> Activity
Write the next part of the study on Mycoplasma genitalium infection in pregnant women, picking up after its last sentence.

Mycoplasma genitalium (MG) infection is an emerging sexually transmitted infection (STI). In women, it has been epidemiologically associated with cervicitis, pelvic inflammatory disease, and infertility1,2; however, most infections are asymptomatic.3 Routine MG screening is not currently recommended4 because of a lack of consistent evidence of reproductive sequelae from asymptomatic infection. Most MG prevalence estimates have come from nonpregnant populations; reported prevalence in pregnant women from a small number of studies ranges from 1% to 17%.5–8 Limited studies evaluating the association of MG with adverse pregnancy outcomes have produced conflicting results.2 Macrolides are the only MG treatment available in the United States that can be safely used during pregnancy, and their efficacy is declining as a result of the emergence of strains containing macrolide resistance–associated gene mutations (MRMs).9
Obtaining accurate estimates of MG infection prevalence and associated MRM frequency in pregnant women is critical for building a foundation for understanding morbidity associated with MG in pregnant women as well as for guiding future MG testing and treatment considerations in pregnant women. The current study’s primary objective was to determine the prevalence of MG infection and associated MRMs among pregnant women; a secondary objective was to evaluate the association of MG with select perinatal outcomes.
We performed a prospective cross-sectional study of MG infection prevalence in pregnant women at any gestational age. Inclusion criteria were pregnant (confirmed by urine pregnancy test), age ≥ 18 years, and receiving routine prenatal care at one of three OB clinics at the University of Alabama at Birmingham (UAB): a clinic providing care to underserved women at risk for pregnancy complications (OB Complications Clinic), a maternal-fetal medicine clinic (MFM Clinic) serving primarily an insured population at risk for pregnancy complications, and a primary care obstetrics clinic serving an insured low-risk population (Prime Care Clinic). Exclusion criteria were reported macrolide use within the prior one month, not English speaking, and women who only had sex with women. The study was approved by the UAB institutional Review Board (number: IRB-300005789) before beginning. All participants provided written informed consent before participation.

> Data section

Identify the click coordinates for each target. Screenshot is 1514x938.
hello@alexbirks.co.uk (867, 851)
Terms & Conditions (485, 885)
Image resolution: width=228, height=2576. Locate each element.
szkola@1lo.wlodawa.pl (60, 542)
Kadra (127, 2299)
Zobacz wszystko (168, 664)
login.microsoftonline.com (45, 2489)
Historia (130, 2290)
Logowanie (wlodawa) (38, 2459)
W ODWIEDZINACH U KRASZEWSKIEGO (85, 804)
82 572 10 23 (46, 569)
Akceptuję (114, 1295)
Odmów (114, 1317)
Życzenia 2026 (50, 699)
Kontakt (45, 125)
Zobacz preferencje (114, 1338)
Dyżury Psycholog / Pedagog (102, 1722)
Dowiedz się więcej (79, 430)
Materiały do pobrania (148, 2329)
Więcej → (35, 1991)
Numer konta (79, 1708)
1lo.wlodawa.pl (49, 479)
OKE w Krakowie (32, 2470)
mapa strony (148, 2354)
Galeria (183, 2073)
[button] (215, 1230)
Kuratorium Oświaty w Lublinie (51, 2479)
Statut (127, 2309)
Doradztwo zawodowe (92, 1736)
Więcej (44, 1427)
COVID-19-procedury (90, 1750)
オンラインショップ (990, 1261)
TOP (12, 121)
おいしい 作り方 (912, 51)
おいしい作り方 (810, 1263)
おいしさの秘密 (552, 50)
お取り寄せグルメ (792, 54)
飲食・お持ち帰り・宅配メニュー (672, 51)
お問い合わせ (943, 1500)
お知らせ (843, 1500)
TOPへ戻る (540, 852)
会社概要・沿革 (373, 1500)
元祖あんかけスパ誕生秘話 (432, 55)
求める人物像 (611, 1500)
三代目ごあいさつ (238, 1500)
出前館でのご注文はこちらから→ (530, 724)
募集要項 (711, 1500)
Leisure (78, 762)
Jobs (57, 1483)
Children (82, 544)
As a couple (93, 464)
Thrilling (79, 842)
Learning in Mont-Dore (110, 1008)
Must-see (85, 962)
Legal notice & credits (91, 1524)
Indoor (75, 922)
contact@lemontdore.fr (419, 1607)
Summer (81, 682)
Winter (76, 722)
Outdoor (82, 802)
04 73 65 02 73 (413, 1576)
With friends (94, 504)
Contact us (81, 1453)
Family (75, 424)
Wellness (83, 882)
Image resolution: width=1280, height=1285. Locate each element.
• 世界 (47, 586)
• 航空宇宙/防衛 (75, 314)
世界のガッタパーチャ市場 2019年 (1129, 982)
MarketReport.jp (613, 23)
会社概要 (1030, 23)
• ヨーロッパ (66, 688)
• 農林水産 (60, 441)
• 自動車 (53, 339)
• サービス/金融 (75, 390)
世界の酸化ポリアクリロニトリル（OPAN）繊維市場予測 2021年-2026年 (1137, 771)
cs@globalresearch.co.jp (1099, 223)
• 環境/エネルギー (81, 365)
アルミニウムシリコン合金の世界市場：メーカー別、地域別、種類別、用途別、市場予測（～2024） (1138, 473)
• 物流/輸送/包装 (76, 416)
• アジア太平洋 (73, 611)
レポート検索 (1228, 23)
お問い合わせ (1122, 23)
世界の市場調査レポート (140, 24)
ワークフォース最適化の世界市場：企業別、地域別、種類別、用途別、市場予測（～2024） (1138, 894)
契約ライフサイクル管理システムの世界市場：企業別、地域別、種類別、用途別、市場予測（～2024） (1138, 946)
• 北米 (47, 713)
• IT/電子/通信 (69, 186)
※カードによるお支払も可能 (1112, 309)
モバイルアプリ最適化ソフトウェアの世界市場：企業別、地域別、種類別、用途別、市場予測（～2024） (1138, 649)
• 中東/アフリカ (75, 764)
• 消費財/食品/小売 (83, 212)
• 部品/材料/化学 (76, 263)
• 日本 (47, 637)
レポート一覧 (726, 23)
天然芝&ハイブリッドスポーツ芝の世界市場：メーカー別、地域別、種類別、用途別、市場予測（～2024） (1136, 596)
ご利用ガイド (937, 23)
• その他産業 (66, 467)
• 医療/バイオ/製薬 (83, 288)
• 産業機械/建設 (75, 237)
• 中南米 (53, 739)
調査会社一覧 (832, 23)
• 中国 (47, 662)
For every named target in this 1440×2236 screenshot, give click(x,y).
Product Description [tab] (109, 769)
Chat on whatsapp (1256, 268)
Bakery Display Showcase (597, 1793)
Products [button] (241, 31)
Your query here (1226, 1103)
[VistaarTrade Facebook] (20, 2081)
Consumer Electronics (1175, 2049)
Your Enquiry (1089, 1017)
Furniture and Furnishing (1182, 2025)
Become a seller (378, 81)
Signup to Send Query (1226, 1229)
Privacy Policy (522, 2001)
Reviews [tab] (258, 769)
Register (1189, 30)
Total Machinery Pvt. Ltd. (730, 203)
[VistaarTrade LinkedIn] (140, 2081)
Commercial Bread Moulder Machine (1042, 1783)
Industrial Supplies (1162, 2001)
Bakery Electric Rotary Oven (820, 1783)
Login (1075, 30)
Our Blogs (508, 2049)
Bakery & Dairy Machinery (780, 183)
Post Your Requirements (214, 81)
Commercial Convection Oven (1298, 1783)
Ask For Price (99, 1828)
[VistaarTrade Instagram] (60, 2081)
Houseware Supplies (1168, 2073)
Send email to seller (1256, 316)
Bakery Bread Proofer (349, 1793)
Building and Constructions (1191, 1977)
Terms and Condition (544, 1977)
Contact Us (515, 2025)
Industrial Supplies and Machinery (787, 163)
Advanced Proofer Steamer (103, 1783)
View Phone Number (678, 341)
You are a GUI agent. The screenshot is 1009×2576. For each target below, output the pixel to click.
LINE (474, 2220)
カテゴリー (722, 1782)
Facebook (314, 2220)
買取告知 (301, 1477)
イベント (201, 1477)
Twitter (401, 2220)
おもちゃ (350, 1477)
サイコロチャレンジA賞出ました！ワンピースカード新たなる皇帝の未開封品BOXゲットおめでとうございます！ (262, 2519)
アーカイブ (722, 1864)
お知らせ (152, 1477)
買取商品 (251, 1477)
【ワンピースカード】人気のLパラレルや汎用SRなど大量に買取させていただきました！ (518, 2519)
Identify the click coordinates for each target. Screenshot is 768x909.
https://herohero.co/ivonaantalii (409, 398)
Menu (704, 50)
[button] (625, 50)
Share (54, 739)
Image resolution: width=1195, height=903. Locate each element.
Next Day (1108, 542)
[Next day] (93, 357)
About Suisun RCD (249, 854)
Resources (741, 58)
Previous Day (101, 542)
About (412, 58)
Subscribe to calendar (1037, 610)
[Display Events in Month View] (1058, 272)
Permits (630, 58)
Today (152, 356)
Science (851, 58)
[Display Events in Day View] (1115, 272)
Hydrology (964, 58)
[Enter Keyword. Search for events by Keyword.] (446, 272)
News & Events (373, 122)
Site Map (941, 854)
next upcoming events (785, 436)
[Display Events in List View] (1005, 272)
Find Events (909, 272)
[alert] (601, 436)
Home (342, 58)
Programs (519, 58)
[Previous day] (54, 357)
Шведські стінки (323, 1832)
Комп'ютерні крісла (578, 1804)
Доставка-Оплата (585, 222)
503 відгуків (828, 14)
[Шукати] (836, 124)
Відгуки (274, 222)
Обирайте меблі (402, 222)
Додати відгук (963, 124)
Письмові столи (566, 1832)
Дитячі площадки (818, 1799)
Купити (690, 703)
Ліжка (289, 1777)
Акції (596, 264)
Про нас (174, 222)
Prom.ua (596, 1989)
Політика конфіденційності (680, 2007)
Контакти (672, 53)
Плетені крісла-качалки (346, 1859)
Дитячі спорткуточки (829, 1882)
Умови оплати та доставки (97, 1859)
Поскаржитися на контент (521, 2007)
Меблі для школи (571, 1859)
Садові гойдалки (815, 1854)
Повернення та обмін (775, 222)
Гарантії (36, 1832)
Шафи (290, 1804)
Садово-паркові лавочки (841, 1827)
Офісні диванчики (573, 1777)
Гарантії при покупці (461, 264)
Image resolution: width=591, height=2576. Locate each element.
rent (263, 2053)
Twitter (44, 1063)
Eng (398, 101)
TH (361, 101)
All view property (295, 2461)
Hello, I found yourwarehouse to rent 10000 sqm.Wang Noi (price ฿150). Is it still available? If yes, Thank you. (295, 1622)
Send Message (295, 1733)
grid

> Answer below
At enrollment, the only study visit, participants were interviewed and provided a self-collected vaginal swab. Batch MG testing on swabs was performed using the cobas MG/TV assay (Roche Diagnostics). MG-positive swabs were tested for MRMs in domain V of the 23S rRNA gene by real-time polymerase chain reaction.10 For participants delivering at UAB, chart review was conducted to ascertain delivery outcomes. Associations of MG positivity and MG MRM frequency with participant characteristics and perinatal outcomes were evaluated using Fisher’s exact, χ2, or Wilcoxon rank-sum tests as appropriate, and the association with perinatal outcomes was also assessed by logistic regression.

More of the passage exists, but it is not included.